In this article, Realized 1031 debunks four common myths about Delaware Statutory Trust investments and discusses the actual facts behind them.
1. DSTs Are Only for Wealthy Investors
One of the most common DST 1031 myths is that these investments are only open to ultra-wealthy people. This misconception likely stems from the fact that DSTs can own institutional-grade property and only accept accredited investors.
- While some DSTs do own institutional-grade properties, you won’t need substantial funds to enjoy the benefits of the DST’s portfolio. You can begin owning beneficial interests for as low as $100,000 in some cases.
- It’s true that you must meet certain financial standards to become an accredited investor. However, the criteria aren’t as exclusive as you might think. Earning more than $200,000 within the past two years already qualifies you.
2. You Have No Control Over Your Investment
The rumor that you have a lack of control over your investment is false. In a DST, you own beneficial interests while the DST owns the underlying properties. In this structure, your investment is actually the interest and not the assets themselves.
To be more accurate, you lose control over the properties and landlord rights. This fact is more relevant to investors who previously had direct ownership of a property, which they sold to enter the DST via a 1031 exchange.
The fractional interests themselves are still within your control. In most cases, investors wait for the liquidity event to do anything with their investments. However, you are free to sell to a secondary market in case you need to liquidate before the holding period is over.
3. If the Sponsor Fails, the DST Collapses
A common worry is that if the sponsor runs into financial trouble, investors lose everything. Fortunately, DSTs are structured differently.
- The real estate is owned by the trust, not the sponsor.
- DSTs are designed to be bankruptcy-remote, protecting investors from the sponsor’s creditors.
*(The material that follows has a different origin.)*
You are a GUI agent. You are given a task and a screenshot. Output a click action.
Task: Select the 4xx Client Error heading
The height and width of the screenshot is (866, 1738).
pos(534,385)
- Successor trustees or managers can step in if the sponsor can’t continue operations.
Even so, a sponsor failing can cause issues with management and cash distributions. This fact means sponsor vetting and selection are crucial steps to take before committing your capital to a DST.
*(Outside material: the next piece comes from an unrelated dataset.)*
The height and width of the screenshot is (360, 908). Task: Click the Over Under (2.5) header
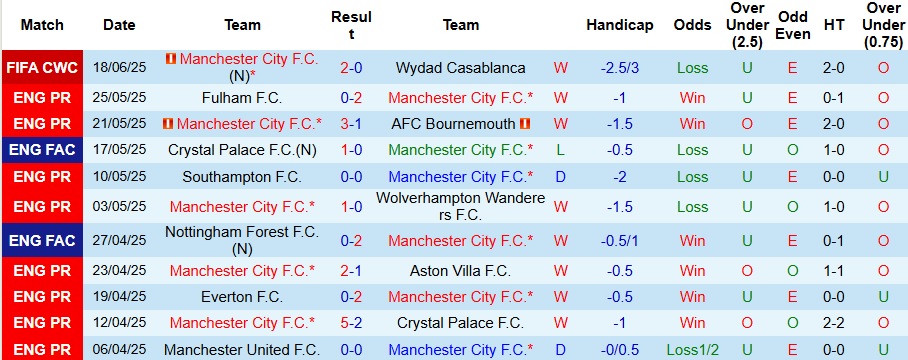click(x=749, y=25)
4. DSTs Deliver Consistent Returns
Unfortunately, this myth isn’t true. DST income is still highly dependent on the performance of the underlying properties. Cash flow is determined by variables like rental rates, tenant occupancy, and broader market conditions. When these factors are favorable, then there’s a chance for higher distribution. The inverse happens during unfavorable conditions.
Like every other investment, DSTs do not have any “guaranteed” performance. Understanding this fact helps you set expectations and avoid inflating your expected returns.
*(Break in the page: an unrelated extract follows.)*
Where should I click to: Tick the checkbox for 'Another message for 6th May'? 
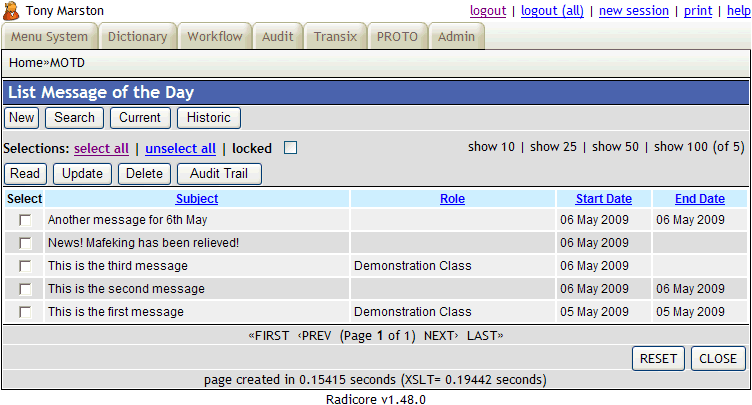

Wrapping Up: Debunking Delaware Statutory Trust Myths
DST misconceptions arise from the varied aspects of this investment vehicle, whether it’s the process, accessibility, expected returns, or structure. However, DSTs are not as opaque as many investors believe them to be. In-depth research and the guidance of an expert can help you get the facts straight and cut through the myths. With the right sponsor, advisor, and strategy, DSTs can be a valuable addition to a diversified real estate portfolio.